┌────────

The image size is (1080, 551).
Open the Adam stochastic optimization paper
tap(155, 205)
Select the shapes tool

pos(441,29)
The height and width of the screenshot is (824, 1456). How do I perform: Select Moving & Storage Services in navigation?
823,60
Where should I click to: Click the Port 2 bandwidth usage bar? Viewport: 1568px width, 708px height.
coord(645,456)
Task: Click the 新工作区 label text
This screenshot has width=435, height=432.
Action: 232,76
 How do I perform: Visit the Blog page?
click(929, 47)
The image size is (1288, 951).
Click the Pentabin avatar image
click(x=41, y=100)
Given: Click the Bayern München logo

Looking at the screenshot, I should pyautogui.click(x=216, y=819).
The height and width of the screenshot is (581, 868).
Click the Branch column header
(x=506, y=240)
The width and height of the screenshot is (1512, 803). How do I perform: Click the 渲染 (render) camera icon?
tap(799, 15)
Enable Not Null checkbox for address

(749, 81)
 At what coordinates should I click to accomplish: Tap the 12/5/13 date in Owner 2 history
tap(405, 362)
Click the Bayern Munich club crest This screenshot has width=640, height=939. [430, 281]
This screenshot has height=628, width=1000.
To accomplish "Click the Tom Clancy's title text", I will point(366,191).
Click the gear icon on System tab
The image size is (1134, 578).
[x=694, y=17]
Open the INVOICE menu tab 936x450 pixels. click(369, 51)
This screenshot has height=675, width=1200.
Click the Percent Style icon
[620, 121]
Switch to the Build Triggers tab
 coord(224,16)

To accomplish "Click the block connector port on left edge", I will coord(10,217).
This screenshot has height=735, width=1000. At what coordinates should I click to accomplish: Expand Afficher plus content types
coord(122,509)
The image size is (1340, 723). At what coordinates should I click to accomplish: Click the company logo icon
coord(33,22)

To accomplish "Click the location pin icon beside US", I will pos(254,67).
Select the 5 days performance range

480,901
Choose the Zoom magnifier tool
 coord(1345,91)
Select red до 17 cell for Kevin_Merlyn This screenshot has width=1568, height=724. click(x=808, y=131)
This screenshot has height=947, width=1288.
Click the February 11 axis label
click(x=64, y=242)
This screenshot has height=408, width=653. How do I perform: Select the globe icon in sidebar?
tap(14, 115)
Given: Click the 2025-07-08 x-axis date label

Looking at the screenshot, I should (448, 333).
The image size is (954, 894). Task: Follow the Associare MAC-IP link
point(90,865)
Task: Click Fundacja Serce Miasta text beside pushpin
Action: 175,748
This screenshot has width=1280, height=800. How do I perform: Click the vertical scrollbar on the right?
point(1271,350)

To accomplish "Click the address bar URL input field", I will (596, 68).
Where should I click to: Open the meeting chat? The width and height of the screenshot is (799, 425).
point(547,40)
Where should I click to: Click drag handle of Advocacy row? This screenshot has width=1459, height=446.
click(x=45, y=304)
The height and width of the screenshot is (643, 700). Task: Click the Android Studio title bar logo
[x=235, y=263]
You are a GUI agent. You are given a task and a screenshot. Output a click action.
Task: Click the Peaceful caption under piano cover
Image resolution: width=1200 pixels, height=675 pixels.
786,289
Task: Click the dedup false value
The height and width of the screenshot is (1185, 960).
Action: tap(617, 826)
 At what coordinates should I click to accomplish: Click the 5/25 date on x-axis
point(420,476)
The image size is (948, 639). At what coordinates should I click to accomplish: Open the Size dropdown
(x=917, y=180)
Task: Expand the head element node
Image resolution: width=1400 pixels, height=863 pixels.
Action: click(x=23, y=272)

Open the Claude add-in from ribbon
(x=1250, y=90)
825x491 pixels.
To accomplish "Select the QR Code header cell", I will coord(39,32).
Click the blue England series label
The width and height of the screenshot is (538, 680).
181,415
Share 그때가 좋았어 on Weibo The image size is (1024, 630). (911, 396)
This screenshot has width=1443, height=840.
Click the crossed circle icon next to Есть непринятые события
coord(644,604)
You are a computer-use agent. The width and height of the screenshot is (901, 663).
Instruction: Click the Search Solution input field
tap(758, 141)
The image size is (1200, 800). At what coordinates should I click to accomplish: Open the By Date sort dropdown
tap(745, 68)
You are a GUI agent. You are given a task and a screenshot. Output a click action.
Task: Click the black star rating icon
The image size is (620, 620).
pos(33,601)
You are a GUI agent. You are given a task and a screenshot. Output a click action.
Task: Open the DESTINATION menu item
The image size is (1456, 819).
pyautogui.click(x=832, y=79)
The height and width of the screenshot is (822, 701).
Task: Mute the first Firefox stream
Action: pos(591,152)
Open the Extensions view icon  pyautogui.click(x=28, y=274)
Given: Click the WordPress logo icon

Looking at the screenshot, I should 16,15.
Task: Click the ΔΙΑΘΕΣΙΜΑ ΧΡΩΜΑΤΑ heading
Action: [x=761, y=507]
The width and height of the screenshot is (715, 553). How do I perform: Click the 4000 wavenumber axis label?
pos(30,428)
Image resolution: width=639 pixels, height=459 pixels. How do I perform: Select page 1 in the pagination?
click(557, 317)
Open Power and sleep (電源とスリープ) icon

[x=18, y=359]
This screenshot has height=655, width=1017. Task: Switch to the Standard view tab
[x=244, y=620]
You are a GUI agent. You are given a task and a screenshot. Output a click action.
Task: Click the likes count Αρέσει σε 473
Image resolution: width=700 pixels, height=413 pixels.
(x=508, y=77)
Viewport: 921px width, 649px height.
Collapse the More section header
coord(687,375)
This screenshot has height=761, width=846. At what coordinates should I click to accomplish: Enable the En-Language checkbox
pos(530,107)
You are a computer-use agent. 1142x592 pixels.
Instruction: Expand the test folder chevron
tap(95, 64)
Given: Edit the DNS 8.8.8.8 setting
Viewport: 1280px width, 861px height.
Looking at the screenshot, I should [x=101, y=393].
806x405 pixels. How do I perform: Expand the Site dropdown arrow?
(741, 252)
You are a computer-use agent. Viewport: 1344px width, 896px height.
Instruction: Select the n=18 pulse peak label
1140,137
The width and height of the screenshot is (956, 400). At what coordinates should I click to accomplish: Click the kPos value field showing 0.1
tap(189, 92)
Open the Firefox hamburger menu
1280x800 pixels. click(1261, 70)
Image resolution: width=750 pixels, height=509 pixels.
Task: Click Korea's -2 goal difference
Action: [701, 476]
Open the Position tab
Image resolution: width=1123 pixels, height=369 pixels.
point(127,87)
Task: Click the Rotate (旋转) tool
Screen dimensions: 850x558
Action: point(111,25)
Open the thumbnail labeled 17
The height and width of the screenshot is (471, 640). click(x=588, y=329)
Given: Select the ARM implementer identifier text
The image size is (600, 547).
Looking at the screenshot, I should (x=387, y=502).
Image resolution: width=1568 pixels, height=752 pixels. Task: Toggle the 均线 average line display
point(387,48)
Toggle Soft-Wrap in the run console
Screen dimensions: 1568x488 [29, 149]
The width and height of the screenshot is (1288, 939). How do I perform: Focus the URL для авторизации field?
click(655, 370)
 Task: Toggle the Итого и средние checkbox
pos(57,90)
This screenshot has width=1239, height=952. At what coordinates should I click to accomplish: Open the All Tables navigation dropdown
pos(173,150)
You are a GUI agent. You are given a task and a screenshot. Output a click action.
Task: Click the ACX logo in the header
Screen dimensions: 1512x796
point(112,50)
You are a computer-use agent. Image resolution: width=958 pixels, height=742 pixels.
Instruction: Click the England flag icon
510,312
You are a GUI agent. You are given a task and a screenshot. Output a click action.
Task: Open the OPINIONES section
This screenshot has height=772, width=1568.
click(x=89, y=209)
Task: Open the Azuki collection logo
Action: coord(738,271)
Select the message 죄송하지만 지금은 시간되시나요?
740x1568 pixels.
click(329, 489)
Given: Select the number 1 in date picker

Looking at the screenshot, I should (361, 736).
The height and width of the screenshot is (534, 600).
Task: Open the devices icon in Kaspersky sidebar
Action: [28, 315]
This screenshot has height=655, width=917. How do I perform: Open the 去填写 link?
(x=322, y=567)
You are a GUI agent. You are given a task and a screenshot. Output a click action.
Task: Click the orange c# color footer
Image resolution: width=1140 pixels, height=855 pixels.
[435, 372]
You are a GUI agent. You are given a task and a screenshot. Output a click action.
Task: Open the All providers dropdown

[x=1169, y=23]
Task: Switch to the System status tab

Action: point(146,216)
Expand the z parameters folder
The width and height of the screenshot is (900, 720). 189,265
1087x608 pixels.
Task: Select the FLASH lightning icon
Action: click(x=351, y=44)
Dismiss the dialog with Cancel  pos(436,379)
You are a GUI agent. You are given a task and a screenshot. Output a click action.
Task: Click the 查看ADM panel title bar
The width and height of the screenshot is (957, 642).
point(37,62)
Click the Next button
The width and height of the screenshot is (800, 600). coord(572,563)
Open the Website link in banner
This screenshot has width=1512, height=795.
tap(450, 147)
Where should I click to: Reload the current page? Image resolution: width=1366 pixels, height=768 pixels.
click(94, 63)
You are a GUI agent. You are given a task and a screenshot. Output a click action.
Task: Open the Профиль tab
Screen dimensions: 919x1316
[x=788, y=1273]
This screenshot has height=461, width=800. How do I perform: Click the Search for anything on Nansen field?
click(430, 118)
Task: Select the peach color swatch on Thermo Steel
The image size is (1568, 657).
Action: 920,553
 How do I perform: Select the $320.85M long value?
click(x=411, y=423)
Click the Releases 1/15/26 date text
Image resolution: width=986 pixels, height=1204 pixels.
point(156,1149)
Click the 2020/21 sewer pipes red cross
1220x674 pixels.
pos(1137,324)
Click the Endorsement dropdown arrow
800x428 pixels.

└────────

(Prompt): Above are the records; from them, give again exactly the lines from the one containing "This screenshot has height=761, width=846." to the one containing "Given: Edit the DNS 8.8.8.8 setting", both lines included, and nothing more.

(Solution to this problem):
This screenshot has height=761, width=846. At what coordinates should I click to accomplish: Enable the En-Language checkbox
pos(530,107)
You are a computer-use agent. 1142x592 pixels.
Instruction: Expand the test folder chevron
tap(95, 64)
Given: Edit the DNS 8.8.8.8 setting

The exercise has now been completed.